## [Short exercise]
Can you copy, word for word, the passage of the ADSM mailing-list reply below that lies between "2) Boot a DOS" and "ADSM Win32 client.", inclusive?

ADSM-L

Re: adsm 16 vs 32 bit

1997-11-14 08:31:41
Subject: Re: adsm 16 vs 32 bit
From: Keith Medcalf <kmedcalf AT DESSUS DOT COM>
Date: Fri, 14 Nov 1997 08:31:41 -0500
In <346C470E.AD1927F1 AT kent DOT edu>, on 11/14/97 at 07:41 AM,
   William Ball <wball AT KENT DOT EDU> said:

>Gee, I guess I didn't realize that my keyboard drawer could have such
>an affect on the ADSM restore. <BG> But I DO realize what the affect
>would be if I were to restore some 16 bit "system" files on a 32 bit
>system from ADSM. Sooner or later those 16 bit clients are going to
>have to upgrade, but I guess that'll have to be sometime other than a
>bare metal restore. It sounds like my simpliest solution is to
>continue to maintain a 16 bit and 32 bit ghost version and a record
>of what pc's are 16 and which are 32 bit so they can be recovered.

The problem is not the client, per se, but the Operating System
version you are trying to back up with it.  I have tried this
(yesterday) and the 16-bit DOS client *will* restore FAT-32 backed up
filessytems to either FAT-32, FAT-16, or FAT-12 (or NTFS or HPFS or
name-a-filesystem) without problems.  What it cannot do, however, is
kludge the Microsoft Long Filenames.

I still think the best solution is to install Win95 in a temp
directory (either a pre-preped minimum install with all LFNs removed)
or directly from CD, and then use the 32-bit client to do all the
restores.

For example, my recovery procedure (the one that actually works
properly) does the following:

  1) Re-format the client.

  2) Boot a DOS 7 (Win 95 startup) disk to get TCP/IP network
     connectivity with PCTCP so you can run the DSMCFTP.EXE client

  3) Restore a "special" recovery image with Win95 in \KICKER (Long
     File Names removed with the LFNBK utility) and including a
     pre-installed ADSM Win32 client.

## [Data lines]
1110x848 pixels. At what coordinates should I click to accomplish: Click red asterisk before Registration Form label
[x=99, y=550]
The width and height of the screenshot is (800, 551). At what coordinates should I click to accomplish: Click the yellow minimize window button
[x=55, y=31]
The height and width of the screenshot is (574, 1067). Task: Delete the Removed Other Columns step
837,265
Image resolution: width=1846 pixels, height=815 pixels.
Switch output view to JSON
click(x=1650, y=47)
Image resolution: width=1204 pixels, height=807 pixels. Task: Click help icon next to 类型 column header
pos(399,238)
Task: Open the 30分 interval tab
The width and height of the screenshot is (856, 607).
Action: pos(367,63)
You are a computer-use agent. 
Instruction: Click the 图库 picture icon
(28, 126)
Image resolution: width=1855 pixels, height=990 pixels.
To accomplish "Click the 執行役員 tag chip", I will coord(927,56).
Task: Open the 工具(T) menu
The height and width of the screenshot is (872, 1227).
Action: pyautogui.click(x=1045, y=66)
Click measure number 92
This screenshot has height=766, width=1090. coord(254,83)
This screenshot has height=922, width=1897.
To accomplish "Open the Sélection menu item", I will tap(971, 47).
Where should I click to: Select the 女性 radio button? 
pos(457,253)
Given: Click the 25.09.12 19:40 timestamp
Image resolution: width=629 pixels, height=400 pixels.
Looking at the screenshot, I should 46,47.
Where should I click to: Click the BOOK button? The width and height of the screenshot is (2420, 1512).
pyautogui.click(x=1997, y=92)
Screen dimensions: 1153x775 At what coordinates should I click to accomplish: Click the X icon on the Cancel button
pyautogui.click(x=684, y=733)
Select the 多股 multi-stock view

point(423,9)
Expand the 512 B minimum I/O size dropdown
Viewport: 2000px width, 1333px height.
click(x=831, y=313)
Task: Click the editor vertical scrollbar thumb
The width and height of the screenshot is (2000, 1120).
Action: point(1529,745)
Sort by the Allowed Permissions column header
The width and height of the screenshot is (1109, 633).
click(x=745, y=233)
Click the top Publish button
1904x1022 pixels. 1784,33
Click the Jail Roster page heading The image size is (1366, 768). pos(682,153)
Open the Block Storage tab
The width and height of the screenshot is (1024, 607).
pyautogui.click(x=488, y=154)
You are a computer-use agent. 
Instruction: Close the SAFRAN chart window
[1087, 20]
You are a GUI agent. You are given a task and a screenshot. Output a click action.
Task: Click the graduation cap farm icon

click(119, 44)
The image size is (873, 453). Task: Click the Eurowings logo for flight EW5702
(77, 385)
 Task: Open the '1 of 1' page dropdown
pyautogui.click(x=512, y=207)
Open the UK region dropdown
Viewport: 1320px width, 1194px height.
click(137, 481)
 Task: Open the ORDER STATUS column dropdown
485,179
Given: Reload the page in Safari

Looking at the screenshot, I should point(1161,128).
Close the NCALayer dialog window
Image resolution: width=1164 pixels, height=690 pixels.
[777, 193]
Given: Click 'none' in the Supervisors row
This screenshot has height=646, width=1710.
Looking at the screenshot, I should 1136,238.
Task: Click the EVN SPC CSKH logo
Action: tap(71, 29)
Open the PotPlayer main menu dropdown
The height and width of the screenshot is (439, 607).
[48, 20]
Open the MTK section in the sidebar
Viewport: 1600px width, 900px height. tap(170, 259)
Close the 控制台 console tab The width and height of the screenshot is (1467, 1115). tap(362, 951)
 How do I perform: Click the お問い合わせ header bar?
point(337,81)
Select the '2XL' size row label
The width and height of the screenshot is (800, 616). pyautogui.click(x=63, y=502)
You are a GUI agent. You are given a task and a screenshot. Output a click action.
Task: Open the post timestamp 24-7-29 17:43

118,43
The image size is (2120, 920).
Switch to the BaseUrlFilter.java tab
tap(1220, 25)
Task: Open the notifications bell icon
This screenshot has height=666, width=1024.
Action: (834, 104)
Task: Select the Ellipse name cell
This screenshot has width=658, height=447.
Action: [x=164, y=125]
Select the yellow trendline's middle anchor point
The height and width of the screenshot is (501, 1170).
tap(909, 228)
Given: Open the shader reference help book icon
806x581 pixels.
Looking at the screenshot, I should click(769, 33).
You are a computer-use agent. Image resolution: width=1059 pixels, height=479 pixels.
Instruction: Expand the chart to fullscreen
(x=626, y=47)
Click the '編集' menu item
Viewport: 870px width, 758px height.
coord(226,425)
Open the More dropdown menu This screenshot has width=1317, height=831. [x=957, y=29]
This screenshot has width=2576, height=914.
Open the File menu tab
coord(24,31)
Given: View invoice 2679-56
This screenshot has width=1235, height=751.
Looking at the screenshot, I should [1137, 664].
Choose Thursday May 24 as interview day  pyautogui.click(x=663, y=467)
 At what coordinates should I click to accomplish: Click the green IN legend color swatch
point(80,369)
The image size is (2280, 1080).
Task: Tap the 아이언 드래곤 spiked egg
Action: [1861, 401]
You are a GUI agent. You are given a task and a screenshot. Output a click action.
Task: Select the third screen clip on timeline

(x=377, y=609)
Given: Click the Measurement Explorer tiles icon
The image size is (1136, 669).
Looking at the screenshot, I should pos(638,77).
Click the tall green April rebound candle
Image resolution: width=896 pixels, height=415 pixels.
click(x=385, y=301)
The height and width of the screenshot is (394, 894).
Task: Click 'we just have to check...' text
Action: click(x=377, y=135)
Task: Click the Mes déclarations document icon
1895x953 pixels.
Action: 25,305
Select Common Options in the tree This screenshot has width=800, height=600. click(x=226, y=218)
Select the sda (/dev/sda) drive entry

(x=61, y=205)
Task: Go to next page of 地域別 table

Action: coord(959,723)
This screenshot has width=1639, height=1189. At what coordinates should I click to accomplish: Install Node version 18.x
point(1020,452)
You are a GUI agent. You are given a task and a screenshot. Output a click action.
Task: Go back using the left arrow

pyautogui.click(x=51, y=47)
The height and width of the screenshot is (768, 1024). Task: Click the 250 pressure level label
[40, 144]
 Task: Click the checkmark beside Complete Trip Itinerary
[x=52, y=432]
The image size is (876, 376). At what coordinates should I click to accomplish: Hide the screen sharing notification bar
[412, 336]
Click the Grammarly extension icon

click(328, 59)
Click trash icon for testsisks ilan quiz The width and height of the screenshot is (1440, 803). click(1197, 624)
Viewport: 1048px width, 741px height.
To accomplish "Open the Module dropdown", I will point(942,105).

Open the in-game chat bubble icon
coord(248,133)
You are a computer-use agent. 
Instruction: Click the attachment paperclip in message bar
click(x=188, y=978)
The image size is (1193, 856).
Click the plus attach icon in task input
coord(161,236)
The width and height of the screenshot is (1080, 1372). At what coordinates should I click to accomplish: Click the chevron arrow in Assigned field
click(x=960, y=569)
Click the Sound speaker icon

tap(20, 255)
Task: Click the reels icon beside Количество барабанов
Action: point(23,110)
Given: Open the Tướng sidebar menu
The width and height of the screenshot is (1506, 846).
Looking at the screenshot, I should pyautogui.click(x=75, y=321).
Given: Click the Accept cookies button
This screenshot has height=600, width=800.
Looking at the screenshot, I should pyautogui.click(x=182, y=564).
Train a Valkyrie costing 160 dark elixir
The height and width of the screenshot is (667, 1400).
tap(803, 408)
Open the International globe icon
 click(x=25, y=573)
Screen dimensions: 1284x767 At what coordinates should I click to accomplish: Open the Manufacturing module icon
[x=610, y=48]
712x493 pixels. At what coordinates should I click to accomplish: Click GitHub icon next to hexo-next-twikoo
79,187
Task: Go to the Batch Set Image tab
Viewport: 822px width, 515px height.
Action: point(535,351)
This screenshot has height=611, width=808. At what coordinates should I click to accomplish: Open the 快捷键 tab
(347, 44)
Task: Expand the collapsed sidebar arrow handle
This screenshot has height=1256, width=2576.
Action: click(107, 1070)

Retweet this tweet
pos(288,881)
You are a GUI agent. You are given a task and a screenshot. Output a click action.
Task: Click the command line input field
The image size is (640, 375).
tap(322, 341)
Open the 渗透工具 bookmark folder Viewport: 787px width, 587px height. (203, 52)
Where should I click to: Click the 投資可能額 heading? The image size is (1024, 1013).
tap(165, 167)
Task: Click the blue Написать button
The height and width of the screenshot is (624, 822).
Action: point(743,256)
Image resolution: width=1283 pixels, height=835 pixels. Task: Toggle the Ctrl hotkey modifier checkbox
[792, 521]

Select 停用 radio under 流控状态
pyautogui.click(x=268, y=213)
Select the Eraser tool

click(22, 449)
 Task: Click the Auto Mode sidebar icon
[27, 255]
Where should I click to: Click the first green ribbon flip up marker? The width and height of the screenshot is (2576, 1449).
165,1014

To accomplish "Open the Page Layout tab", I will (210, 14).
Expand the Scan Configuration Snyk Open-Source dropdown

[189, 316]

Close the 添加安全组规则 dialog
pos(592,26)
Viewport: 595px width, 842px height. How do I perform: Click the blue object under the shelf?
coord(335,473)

## [Response for this exercise]
2) Boot a DOS 7 (Win 95 startup) disk to get TCP/IP network
     connectivity with PCTCP so you can run the DSMCFTP.EXE client

  3) Restore a "special" recovery image with Win95 in \KICKER (Long
     File Names removed with the LFNBK utility) and including a
     pre-installed ADSM Win32 client.